Editorials

Since when does 'transportation enhancement' include 'economic development'?

Fairview Heights leaders in 2015 decided to mow it all down after spending $850,000 for landscaping on the Illinois 159 interchange on Interstate 64. The funds were part of a grant for highway beautification.
Fairview Heights leaders in 2015 decided to mow it all down after spending $850,000 for landscaping on the Illinois 159 interchange on Interstate 64. The funds were part of a grant for highway beautification. BND

The Illinois Department of Transportation recently handed out $35.7 million, including $3.4 million to local communities as part of its Illinois Transportation Enhancement Program. The wonks call it ITEP. It seems more of a MISSTEP.
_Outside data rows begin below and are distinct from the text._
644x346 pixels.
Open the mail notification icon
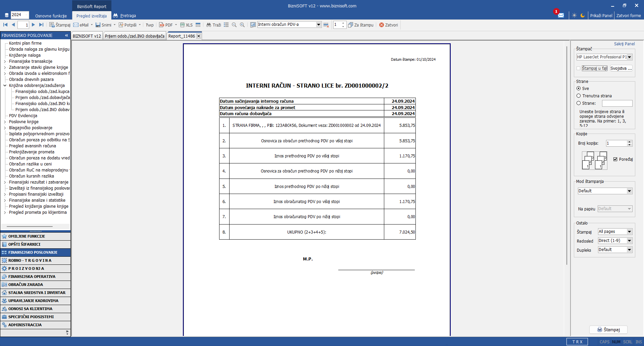[x=561, y=15]
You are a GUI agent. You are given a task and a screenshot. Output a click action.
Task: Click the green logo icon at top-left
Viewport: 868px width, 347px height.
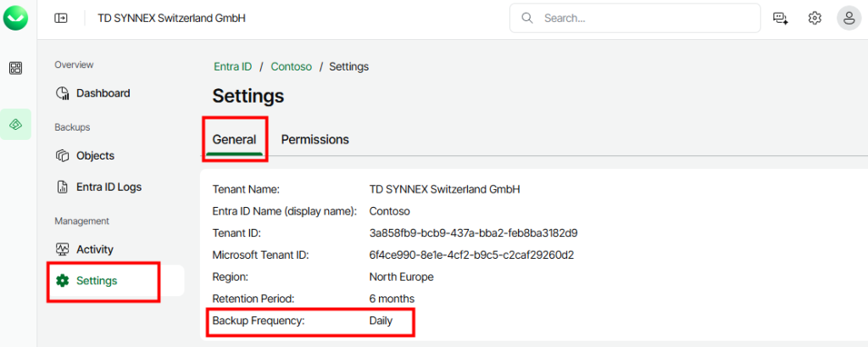point(16,17)
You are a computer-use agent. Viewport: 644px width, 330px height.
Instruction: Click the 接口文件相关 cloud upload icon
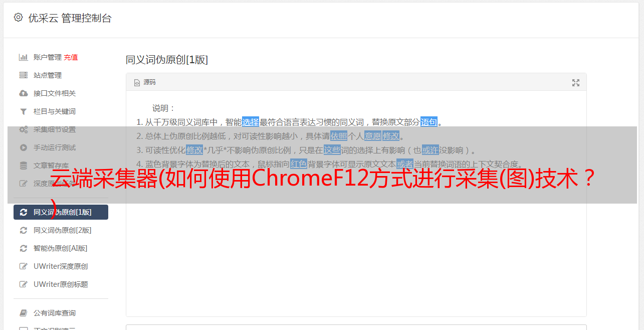click(x=23, y=93)
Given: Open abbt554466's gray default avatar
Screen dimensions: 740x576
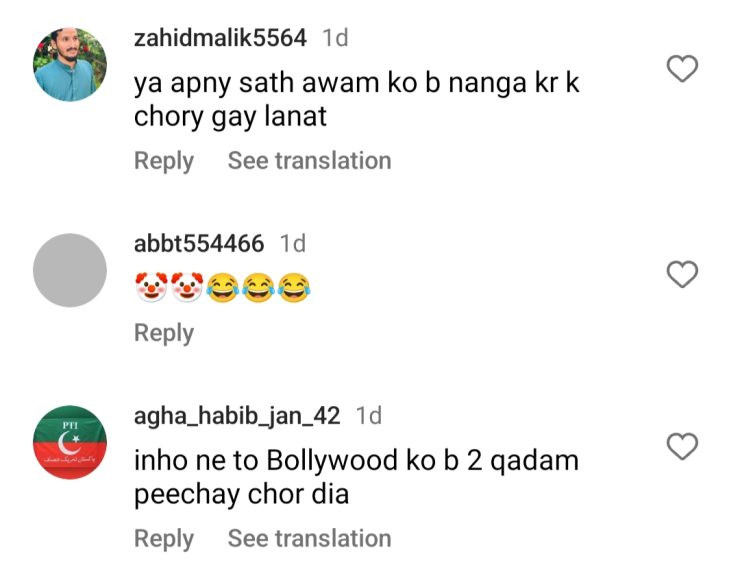Looking at the screenshot, I should pyautogui.click(x=70, y=270).

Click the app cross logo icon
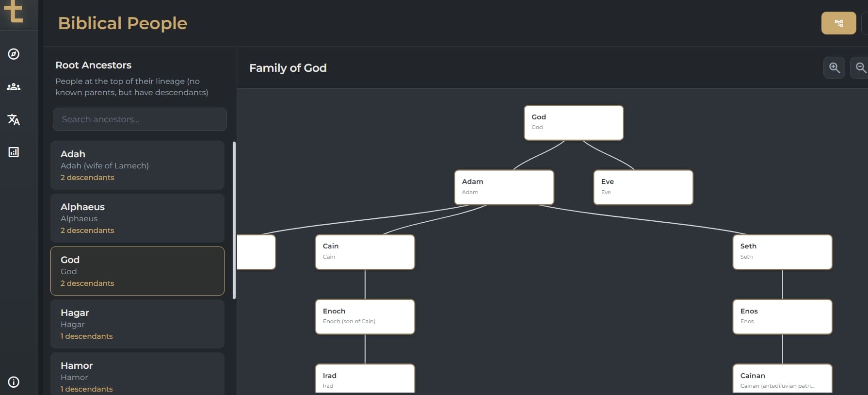click(14, 12)
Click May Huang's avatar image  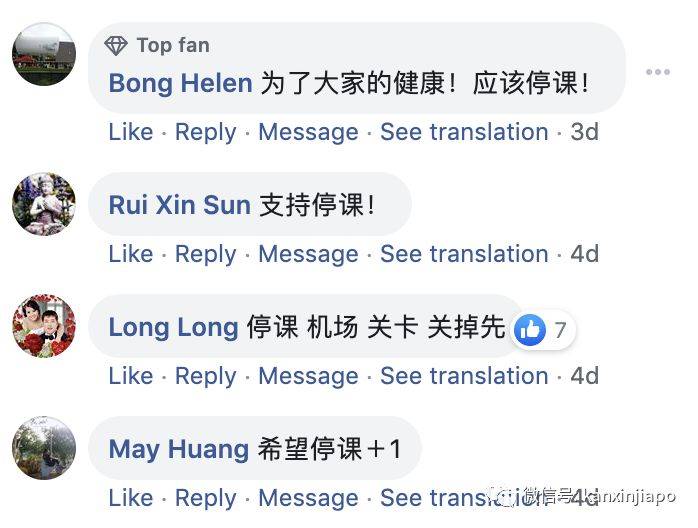pos(43,448)
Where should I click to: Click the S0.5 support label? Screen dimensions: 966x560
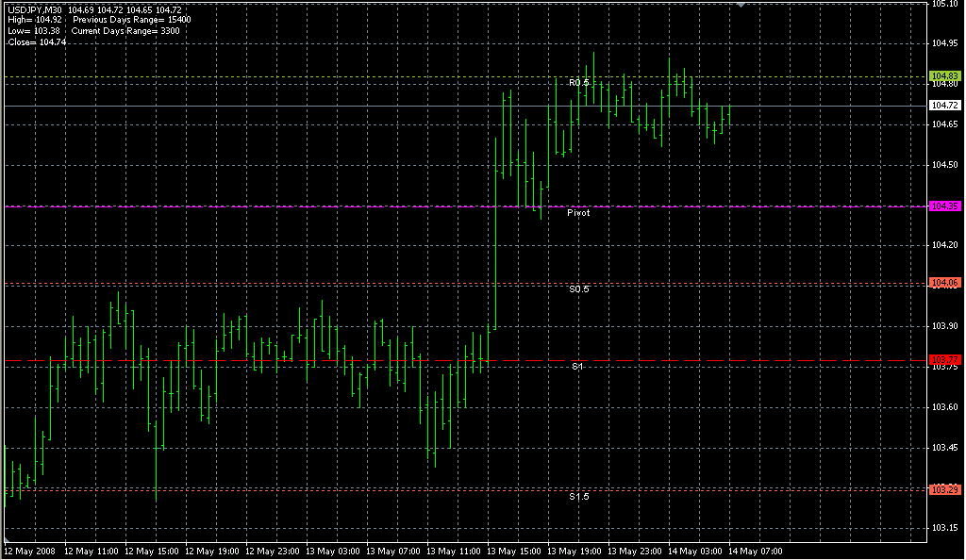pyautogui.click(x=578, y=289)
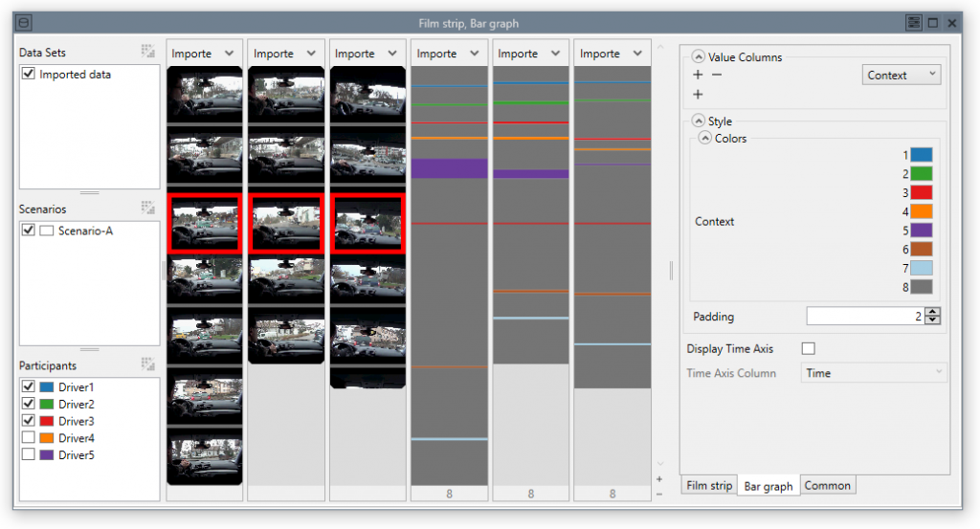The image size is (980, 529).
Task: Click the collapse icon at title bar left
Action: click(x=25, y=23)
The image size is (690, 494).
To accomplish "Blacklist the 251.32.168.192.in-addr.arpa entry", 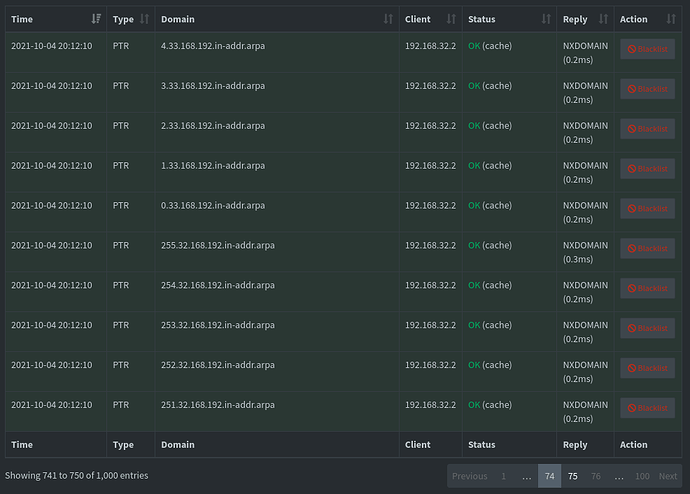I will point(647,408).
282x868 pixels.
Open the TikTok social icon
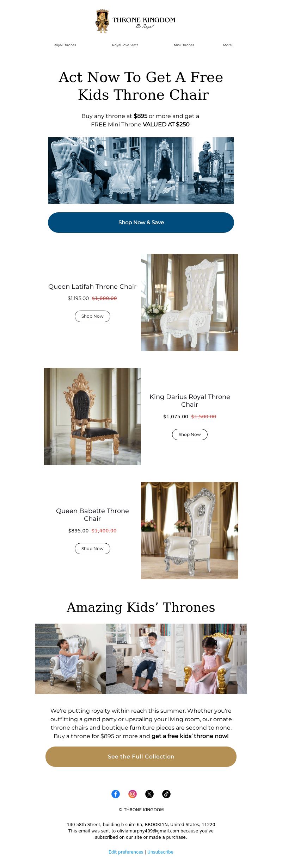click(x=166, y=794)
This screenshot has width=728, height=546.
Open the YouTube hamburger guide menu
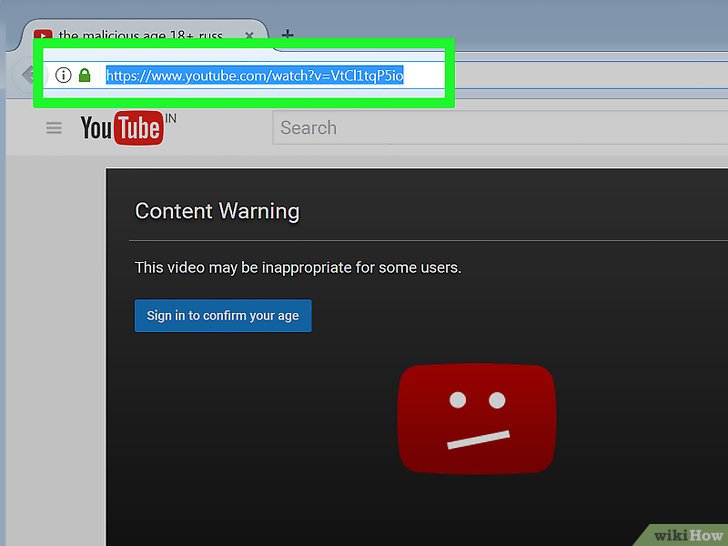55,128
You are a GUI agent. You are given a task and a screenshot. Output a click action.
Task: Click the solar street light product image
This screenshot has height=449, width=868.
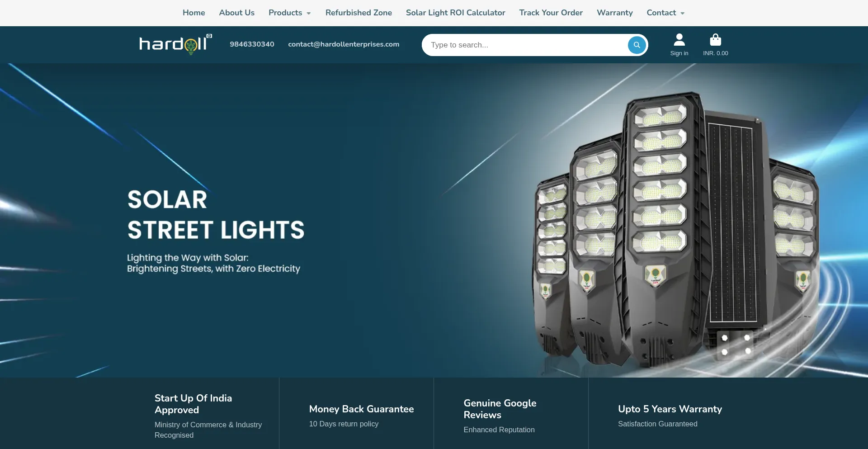click(677, 231)

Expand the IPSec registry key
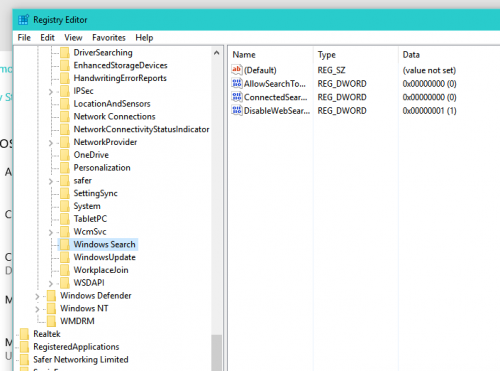point(51,91)
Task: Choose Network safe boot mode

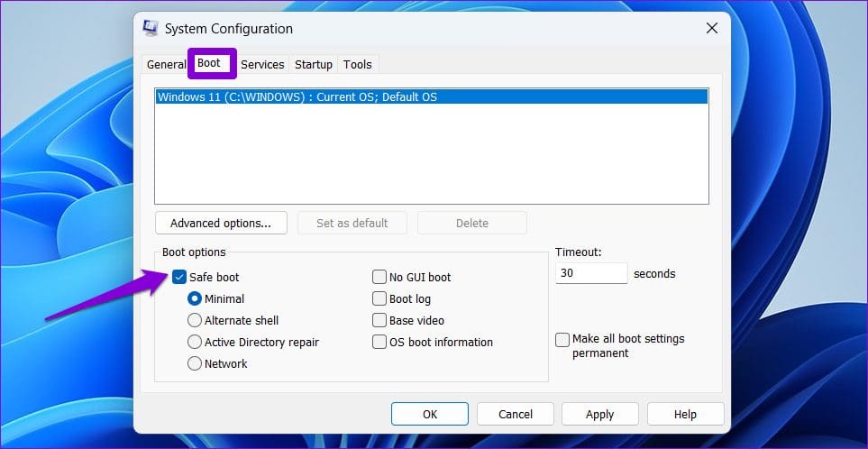Action: click(195, 363)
The state is following federal guidelines, but some of the guidelines are just goofy. The whole thing seems like it suffers from mission creep, starting as a way to enhance transportation and arriving as a way to spend taxes on things that have little to do with getting from Point A to Point B.

Here's the current program mission: "The goal of ITEP is to allocate resources to well-planned projects that provide and support alternate modes of transportation, enhance the transportation system through preservation of visual and cultural resources and improve the quality of life for members of the communities."

Maybe that includes free ice cream for people on the side of the road. That would improve most folks' quality of life.

Almost as tangential is creating streetscapes. Highland's getting $1.2 million, Columbia $600K, Wood River $400K and Millstadt $245K for beautification of commercial districts.

Those projects are great, and it is smart to reinvest in retail areas, but they are economic development projects. You can only call them "transportation enhancements" by applying a liberal dose of pretzel logic.

Beautification along transportation routes is another program goal. That is how we got the $850,000 in dead trees at the Illinois 159 and Interstate 64 interchange in Fairview Heights.

At least there's some transportation involved in building bike trails with these funds. Using them to create pretty scenery is only valuable if it distracts you from the fact that you just hit a pothole.